Бабушка вздыхает, смотрит на меня, рассказывать про Бога видимо не решается, вижу я по её взгляду. И всё же она отвечает.
- Бог на небесах, он за всеми должен приглядывать сверху, но нас много, и вот он приглядывает только за убогими, а за остальными мы сами должны приглядывать. А сейчас он видно за другими убогими присматривал и не заметил, что Пашу обидели, но мы же с тобой шли рядом, вот и приглядели вместо Бога за ней.
- Бабушка, а почему у Паши Мироновны язык такой большой, она что, как я турник зимой лизала?
- Нет, Алёшенька, надругались над ней злые люди, так им мало этого было, они ещё и язык ей вывернули, чтобы она ничего сказать не могла, а после этого она заболела оспой и умом тронулась, так люди говорят.
- А как это умом тронулась?
- Вот такая стала жалкая, как малое дитя.
- Бабушка, а она мне в глаза посмотрела. Они у неё голубые-голубые.
- Красавицей она была, так её и сгубили, вот глаза и остались только.
От этих слов я погружаюсь в представления, поглядываю на небо, прищуриваю глаза, чтобы рассмотреть, где там сидит Бог, но раз бабушка сказал, что он сейчас за другими убогими приглядывает, то там его теперь нет, значит, в другой раз буду высматривать. Я представляю себе Бога, похожего на дедушку Ленина, который присматривает с небес как с портрета за всеми. А перед моими глазами всё ещё стоят голубые глаза Паши. Мы подходим к ларьку, и я как будто издалека слышу бабушкин голос:
- А давай-ка найдём Вареньку, мы должны быть перед ней.

                Слово Варенька отвлекает меня от мыслей о Боге.

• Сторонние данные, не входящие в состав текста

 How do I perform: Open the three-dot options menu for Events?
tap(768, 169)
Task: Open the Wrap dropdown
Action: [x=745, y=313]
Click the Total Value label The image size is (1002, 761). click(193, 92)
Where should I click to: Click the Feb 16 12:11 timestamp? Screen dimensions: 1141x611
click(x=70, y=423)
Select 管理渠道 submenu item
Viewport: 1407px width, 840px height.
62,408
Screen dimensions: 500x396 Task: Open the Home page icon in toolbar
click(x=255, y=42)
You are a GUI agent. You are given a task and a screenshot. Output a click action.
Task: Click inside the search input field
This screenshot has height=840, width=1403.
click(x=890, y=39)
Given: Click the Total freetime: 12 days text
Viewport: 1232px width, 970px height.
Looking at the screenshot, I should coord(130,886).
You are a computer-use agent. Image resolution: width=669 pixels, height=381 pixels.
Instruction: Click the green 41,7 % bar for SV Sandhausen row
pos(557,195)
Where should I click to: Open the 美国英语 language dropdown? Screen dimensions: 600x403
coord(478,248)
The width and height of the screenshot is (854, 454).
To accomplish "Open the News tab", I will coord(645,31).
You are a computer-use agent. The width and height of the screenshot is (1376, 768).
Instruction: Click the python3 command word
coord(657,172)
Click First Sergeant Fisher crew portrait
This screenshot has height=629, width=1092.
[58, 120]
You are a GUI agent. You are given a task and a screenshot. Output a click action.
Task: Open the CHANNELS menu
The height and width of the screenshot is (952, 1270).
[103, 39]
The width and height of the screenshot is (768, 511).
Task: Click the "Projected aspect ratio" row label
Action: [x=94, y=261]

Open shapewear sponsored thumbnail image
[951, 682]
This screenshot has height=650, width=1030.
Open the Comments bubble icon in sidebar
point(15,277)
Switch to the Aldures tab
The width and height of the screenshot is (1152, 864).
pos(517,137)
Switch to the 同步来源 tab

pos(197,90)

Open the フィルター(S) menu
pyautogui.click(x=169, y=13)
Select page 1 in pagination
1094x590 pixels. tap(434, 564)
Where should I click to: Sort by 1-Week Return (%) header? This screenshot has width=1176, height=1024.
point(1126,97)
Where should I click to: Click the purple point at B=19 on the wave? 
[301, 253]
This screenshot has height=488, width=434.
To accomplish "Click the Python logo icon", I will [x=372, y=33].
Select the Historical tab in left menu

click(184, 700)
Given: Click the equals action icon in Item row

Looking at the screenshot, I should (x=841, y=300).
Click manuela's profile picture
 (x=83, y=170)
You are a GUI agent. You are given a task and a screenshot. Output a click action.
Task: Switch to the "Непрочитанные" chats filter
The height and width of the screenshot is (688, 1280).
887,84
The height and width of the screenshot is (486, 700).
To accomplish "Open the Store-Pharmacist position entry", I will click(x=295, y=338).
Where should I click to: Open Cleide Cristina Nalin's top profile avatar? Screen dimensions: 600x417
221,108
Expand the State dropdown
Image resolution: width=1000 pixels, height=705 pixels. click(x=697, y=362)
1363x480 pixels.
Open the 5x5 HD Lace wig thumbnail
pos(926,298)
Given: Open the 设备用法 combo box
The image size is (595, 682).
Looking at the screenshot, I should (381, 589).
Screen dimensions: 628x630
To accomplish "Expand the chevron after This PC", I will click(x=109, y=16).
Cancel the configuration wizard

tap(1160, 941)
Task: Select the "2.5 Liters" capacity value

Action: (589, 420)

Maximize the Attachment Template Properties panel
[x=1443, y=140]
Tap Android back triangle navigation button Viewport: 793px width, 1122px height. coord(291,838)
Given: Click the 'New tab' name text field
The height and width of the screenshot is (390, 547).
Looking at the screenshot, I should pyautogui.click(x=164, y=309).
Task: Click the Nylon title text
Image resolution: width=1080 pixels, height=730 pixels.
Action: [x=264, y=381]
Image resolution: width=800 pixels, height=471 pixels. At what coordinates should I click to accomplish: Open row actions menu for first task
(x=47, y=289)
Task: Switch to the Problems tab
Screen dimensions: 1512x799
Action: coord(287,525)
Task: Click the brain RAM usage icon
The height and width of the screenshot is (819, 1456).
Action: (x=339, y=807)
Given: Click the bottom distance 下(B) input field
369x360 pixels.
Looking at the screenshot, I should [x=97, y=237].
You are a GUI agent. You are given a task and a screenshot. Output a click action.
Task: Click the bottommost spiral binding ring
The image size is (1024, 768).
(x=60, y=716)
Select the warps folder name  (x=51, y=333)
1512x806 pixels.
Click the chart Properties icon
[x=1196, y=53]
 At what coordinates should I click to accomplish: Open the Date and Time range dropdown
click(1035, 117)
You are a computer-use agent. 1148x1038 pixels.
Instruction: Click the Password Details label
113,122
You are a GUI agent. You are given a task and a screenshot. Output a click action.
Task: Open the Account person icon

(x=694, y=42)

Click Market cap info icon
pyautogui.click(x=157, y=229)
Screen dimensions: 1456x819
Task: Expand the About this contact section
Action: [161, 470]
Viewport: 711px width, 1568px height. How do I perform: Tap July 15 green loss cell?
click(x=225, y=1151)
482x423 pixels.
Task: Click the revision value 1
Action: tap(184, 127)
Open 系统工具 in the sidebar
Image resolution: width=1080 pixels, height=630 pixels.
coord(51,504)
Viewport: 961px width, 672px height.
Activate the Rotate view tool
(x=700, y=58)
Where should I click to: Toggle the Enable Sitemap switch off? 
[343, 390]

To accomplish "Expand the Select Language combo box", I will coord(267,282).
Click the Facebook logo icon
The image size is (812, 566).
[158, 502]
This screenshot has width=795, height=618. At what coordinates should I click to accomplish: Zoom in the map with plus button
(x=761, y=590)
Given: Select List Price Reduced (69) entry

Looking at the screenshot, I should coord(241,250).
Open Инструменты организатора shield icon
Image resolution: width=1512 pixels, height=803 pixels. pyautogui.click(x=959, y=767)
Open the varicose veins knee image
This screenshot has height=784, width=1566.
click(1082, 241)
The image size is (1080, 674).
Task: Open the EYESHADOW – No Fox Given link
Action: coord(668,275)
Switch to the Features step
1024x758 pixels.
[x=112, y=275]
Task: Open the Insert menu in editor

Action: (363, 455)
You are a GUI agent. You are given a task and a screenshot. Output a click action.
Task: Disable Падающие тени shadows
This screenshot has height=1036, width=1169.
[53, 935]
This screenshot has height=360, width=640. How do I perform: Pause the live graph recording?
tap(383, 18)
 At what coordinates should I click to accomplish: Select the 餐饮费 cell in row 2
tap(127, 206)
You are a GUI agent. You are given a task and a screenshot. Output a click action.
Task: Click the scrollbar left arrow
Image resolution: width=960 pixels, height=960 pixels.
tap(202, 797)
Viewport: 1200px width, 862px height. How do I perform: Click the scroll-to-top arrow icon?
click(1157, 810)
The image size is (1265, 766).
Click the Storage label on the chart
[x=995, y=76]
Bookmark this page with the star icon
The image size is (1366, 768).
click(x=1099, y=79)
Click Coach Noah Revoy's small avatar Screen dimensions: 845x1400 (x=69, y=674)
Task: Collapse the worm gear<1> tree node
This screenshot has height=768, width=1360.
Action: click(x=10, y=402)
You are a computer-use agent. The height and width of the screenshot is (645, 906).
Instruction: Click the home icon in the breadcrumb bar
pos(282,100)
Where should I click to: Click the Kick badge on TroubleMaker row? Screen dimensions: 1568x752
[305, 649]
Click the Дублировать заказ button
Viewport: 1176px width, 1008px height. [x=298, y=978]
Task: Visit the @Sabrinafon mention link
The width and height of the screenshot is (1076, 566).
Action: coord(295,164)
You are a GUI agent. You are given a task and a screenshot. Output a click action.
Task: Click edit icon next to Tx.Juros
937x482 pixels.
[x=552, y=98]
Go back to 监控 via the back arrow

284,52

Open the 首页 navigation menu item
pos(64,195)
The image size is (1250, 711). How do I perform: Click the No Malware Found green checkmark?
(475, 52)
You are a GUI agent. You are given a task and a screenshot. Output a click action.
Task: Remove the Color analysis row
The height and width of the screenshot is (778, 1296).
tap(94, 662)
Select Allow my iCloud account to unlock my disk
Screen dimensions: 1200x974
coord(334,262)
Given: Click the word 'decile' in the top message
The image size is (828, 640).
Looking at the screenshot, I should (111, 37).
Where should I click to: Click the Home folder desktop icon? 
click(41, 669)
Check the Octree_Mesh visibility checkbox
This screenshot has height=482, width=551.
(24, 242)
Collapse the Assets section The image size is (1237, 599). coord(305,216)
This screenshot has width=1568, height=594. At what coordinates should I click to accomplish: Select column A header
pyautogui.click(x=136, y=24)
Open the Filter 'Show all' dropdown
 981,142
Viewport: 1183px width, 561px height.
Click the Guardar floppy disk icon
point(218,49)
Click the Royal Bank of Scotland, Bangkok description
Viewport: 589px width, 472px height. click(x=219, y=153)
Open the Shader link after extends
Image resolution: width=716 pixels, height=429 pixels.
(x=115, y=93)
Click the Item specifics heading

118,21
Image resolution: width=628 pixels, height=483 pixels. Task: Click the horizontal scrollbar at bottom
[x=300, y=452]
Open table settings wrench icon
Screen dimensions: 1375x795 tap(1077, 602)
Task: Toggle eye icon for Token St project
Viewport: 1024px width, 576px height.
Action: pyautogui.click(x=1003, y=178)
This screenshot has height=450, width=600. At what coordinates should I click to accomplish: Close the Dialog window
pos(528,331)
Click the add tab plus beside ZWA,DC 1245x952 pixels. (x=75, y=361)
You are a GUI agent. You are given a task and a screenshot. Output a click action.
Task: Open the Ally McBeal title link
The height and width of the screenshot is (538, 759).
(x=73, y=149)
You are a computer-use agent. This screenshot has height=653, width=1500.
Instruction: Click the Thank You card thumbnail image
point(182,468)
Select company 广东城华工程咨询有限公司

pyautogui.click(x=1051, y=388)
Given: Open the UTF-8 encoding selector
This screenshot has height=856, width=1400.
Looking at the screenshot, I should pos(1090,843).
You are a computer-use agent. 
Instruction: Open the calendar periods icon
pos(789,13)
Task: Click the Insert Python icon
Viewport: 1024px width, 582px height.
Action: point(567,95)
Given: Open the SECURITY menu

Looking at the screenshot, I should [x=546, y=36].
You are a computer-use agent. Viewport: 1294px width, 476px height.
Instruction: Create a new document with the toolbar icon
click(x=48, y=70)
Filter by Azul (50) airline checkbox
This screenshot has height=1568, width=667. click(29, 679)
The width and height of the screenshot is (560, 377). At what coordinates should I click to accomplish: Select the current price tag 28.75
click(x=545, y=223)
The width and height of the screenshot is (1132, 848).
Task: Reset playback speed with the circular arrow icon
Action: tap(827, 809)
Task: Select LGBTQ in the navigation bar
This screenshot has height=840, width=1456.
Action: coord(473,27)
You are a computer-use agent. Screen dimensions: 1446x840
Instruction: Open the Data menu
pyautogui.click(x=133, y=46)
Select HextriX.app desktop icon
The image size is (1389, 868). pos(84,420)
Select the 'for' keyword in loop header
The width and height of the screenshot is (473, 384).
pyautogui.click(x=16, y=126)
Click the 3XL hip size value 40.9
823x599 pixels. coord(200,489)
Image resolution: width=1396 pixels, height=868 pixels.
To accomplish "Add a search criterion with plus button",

И я сразу во все глаза ищу её, чтобы рассказать, что я видел, когда мы были на рынке. Очередь выросла большая, но вон она, Варенька, в своём зелёном платье, с рыжими ароматными волосами, веснушками и зелёными глазами. Я показываю бабушке, где стоит Варенька. Оказывается уже ларёк открыли и Варенька стоит за три человека перед прилавком. Мы подходим, бабушка переговаривается с людьми из очереди. А я сразу беру Вареньку за руку и тяну к себе. Она наклоняется ко мне, я заглядываю в её зелёные глаза, рассматриваю вблизи её веснушки, её волосы, касающиеся моего лица, меня обволакивает их запах, и я быстрее шепчу ей:
- Варя, Варя, знаешь, я сегодня Паше Мироновне дал пятачок, когда она плакала... знаешь, у неё такой большой язык с трещиной... и на всём лице дырочки, от оспы, как у моей бабушки Шуры... и у неё такие голубые глаза, знаешь, как небо... она как заглянула мне в глаза, аж мурашки по спине побежали…. и она плакала, потому что Бог за ней не приглядывал, потому что за другими убогими пошёл смотреть... но, знаешь, Варенька, хорошо, что мы мимо шли с бабушкой, бабушка дала мне пятачок для Паши Мироновны, а я отдал ей, и она сразу плакать перестала.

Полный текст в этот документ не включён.